**Material for the task:**
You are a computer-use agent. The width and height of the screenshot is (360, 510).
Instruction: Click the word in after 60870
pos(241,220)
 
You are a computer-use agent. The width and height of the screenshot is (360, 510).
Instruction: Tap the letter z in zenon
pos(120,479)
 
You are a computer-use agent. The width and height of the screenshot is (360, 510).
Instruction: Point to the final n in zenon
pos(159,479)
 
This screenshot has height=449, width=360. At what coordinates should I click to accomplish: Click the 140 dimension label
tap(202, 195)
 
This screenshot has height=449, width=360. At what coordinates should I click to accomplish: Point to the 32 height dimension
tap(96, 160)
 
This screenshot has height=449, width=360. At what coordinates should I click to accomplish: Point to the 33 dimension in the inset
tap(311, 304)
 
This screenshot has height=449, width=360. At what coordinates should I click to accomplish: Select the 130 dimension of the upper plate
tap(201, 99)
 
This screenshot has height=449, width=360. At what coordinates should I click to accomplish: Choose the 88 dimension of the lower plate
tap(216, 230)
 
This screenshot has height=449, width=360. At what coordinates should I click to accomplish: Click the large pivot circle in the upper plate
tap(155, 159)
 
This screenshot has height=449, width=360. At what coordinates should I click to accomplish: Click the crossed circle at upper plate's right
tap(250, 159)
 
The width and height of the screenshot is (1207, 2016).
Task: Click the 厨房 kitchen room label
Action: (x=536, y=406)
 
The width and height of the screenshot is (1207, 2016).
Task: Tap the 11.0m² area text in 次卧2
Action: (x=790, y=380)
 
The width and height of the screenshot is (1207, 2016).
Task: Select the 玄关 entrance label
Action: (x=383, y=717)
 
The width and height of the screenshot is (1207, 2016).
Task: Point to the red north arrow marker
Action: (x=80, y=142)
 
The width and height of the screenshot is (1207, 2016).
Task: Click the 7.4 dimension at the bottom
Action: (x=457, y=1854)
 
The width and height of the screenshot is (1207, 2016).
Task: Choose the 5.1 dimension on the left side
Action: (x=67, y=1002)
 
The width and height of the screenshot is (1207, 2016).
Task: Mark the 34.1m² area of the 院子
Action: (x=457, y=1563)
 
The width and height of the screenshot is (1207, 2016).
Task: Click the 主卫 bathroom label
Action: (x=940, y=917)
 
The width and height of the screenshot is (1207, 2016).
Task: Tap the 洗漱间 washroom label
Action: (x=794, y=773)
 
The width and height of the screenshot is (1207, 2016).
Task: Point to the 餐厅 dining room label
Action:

**Task requirements:**
Pick out every line of the listing above that contains the word "Select", and copy each such line.

**Solution:**
This screenshot has height=449, width=360. At what coordinates should I click to accomplish: Select the 130 dimension of the upper plate
Task: Select the 玄关 entrance label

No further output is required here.